Aim of the exercise:
Starting at the line that contains "Select Dataset Watchdog from tools list", repeat each line exactly until the records end, keeping both the first and the last.

Given records:
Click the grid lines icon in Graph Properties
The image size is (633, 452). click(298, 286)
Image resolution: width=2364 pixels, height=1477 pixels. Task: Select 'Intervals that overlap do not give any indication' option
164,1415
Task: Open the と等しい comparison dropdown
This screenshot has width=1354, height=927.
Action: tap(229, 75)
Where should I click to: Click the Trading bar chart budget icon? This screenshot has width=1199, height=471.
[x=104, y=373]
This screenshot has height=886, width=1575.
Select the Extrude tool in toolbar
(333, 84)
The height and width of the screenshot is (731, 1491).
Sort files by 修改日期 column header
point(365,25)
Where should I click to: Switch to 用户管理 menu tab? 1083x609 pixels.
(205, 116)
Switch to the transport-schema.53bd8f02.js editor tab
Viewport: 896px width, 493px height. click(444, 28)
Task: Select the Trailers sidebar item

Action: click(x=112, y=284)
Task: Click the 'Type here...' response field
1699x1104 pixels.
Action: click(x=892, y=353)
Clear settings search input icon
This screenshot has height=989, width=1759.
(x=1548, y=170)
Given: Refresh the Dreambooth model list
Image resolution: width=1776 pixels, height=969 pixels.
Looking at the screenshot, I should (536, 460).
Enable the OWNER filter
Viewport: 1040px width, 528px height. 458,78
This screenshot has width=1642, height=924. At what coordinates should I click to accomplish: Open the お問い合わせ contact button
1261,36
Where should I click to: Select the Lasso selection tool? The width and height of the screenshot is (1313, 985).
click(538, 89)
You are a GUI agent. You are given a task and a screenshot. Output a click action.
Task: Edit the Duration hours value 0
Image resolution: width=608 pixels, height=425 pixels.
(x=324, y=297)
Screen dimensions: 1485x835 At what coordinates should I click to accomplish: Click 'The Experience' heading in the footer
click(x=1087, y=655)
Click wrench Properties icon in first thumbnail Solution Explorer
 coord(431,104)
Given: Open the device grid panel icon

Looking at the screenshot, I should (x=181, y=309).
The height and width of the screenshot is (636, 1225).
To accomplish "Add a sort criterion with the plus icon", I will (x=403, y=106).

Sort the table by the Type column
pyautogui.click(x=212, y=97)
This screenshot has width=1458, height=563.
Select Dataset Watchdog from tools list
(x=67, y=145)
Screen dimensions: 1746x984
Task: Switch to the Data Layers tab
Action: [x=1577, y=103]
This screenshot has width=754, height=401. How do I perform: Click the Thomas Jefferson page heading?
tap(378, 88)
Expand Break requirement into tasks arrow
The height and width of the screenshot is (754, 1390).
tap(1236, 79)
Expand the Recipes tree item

Response:
Select Dataset Watchdog from tools list
(x=67, y=145)
Screen dimensions: 1746x984
Task: Switch to the Data Layers tab
Action: [x=1577, y=103]
This screenshot has width=754, height=401. How do I perform: Click the Thomas Jefferson page heading?
tap(378, 88)
Expand Break requirement into tasks arrow
The height and width of the screenshot is (754, 1390).
tap(1236, 79)
Expand the Recipes tree item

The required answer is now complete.